Task to complete:
Using the data below, copy every line that contains the word "each".

START Data shown

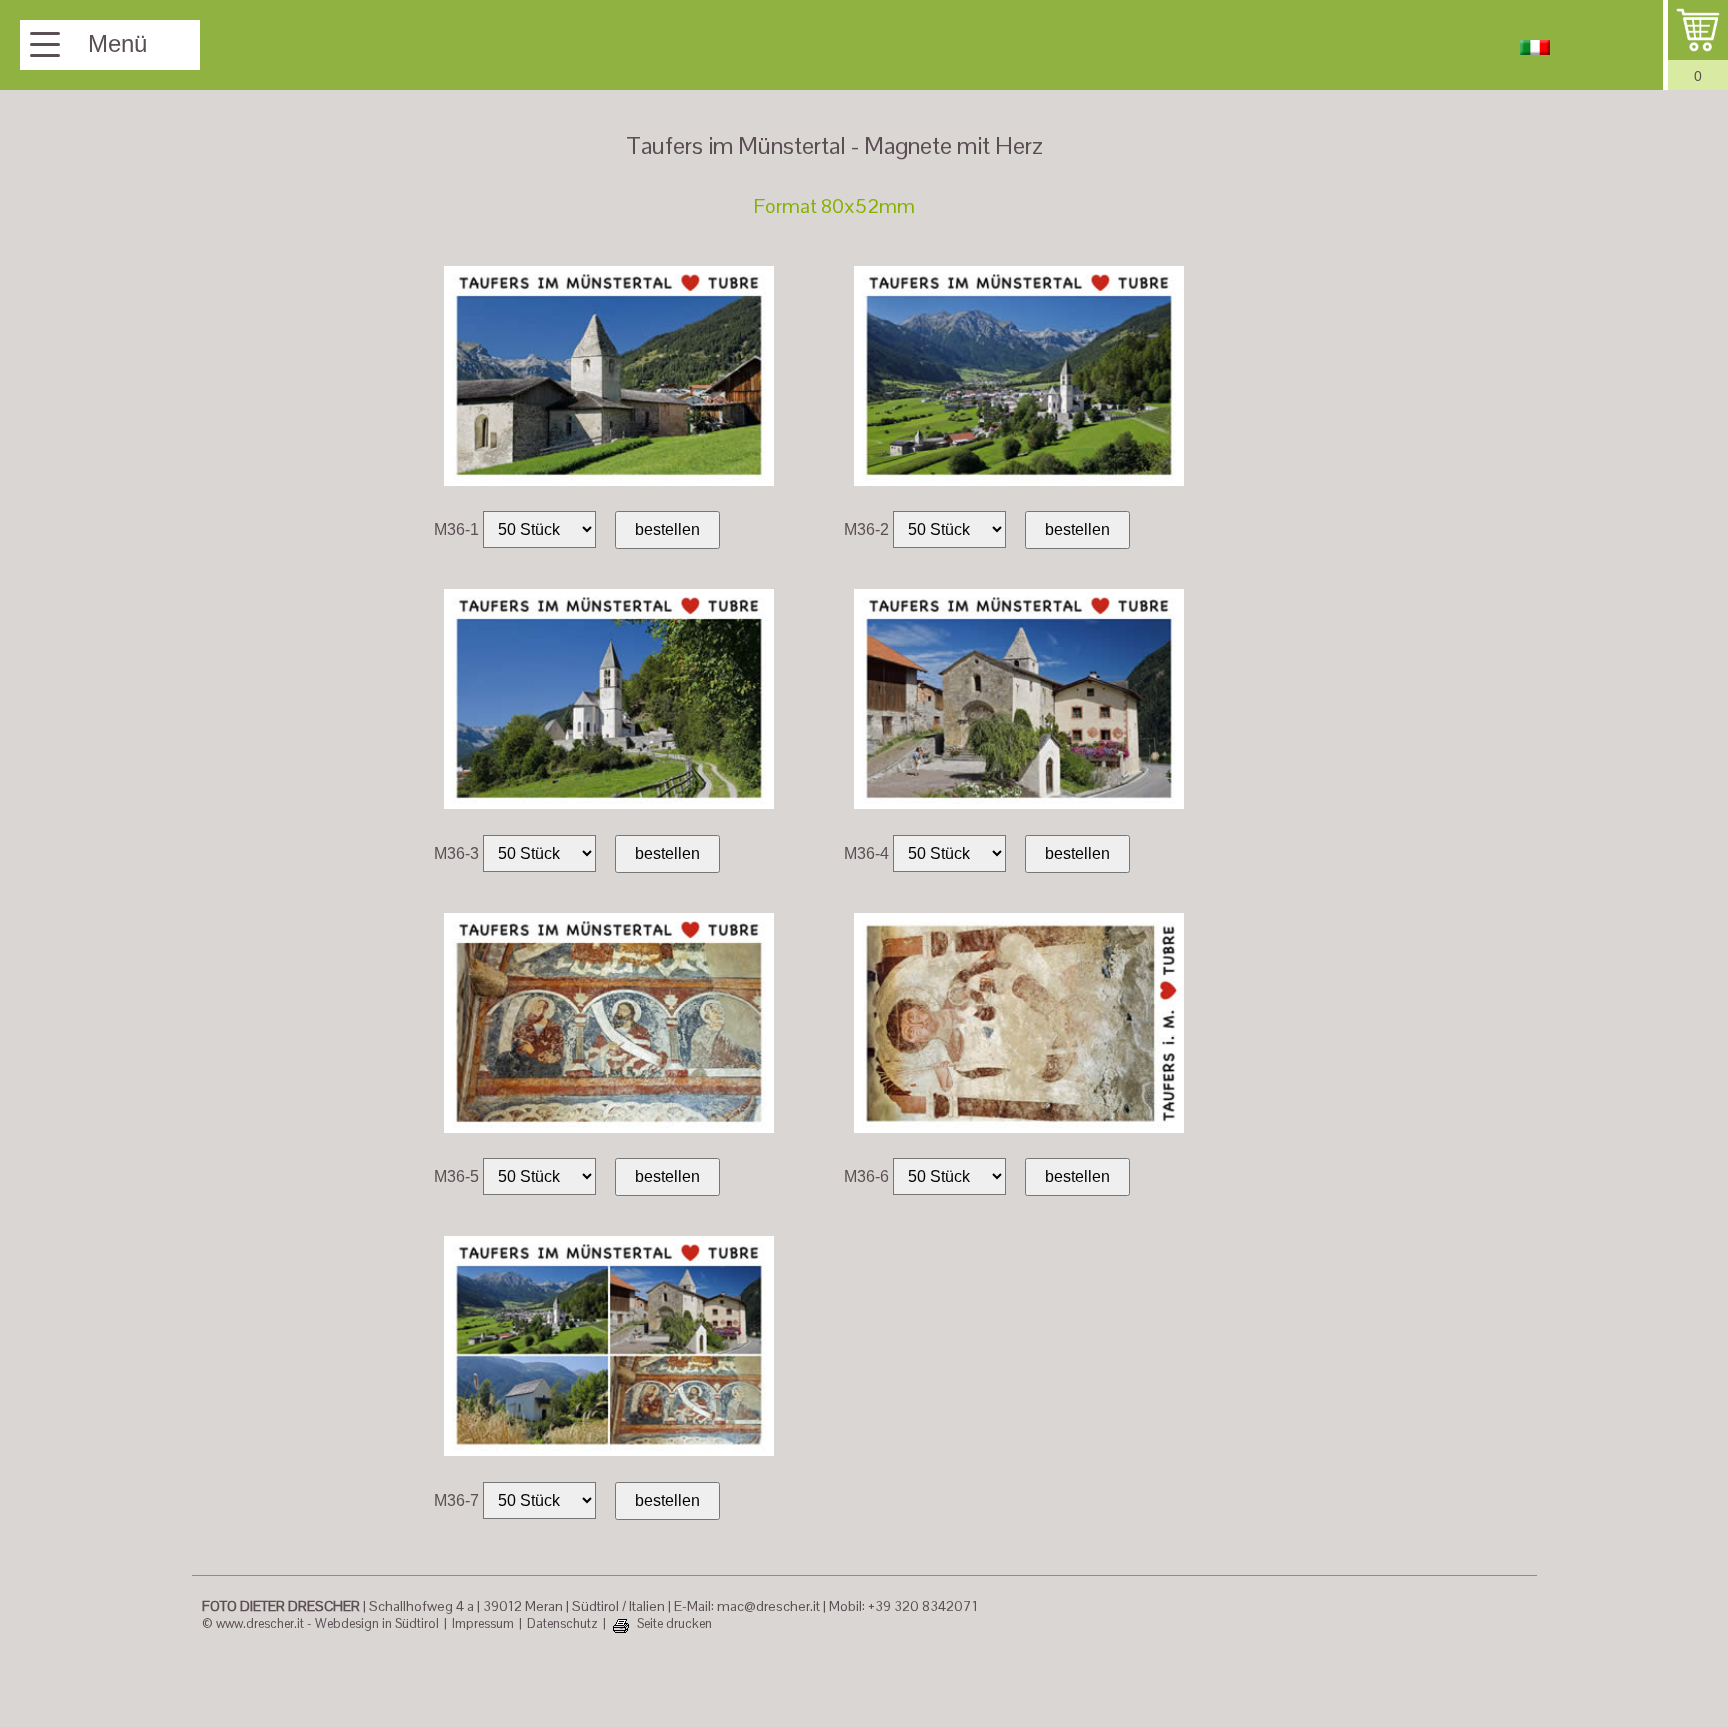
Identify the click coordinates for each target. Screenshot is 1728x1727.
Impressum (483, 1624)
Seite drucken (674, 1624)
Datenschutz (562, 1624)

END Data shown
START Data shown

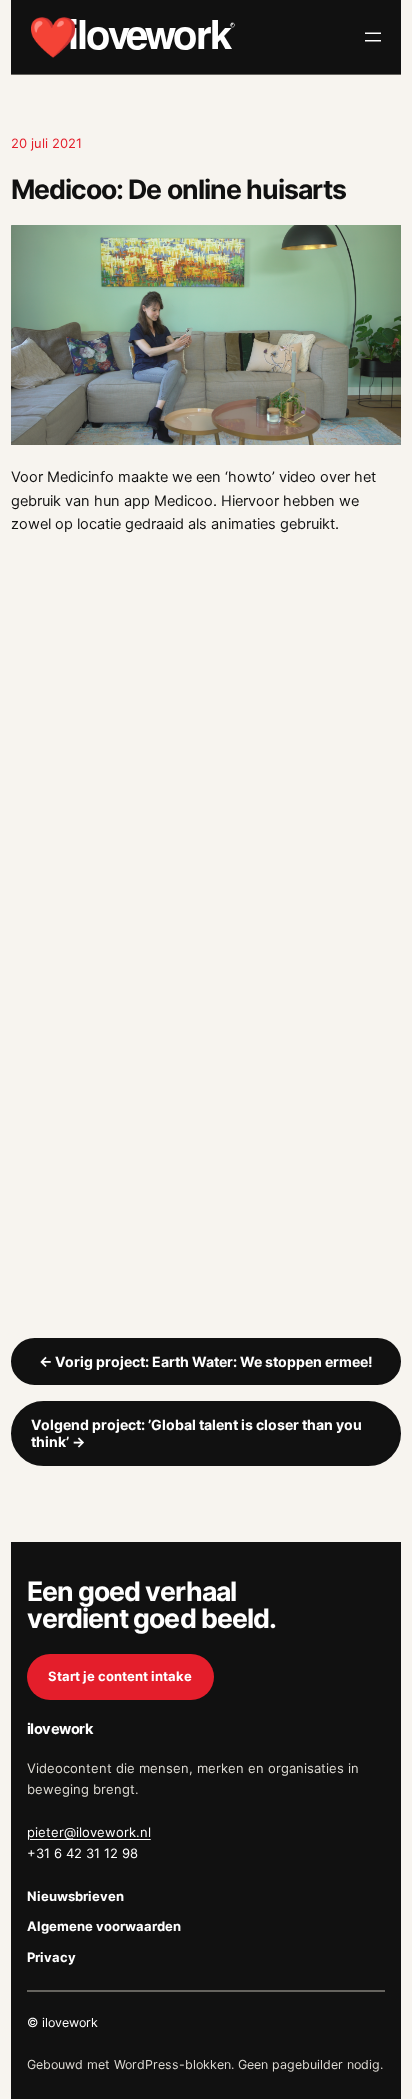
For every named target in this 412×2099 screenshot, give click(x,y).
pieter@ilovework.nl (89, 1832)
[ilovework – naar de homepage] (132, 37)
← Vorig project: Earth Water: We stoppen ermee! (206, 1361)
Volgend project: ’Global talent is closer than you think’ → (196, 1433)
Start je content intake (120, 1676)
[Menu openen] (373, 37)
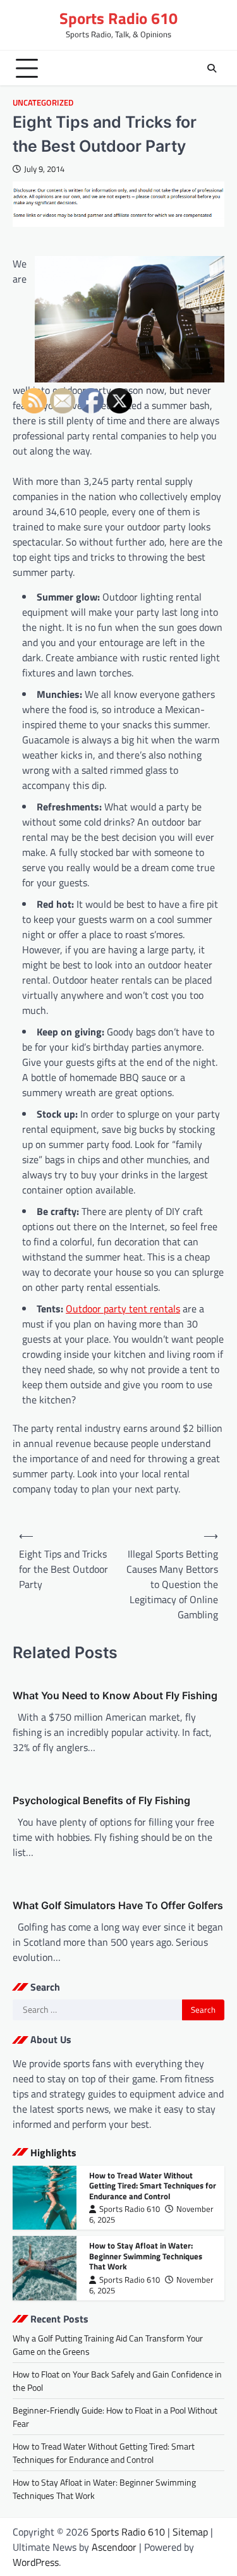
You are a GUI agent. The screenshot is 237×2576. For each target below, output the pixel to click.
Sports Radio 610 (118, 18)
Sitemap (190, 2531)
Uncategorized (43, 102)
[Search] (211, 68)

END Data shown

Answer below:
Identify the click coordinates for each target. Screenshot is 1728x1727.
You are a GUI agent. The screenshot is 237×2576. For each target below, output the pixel to click.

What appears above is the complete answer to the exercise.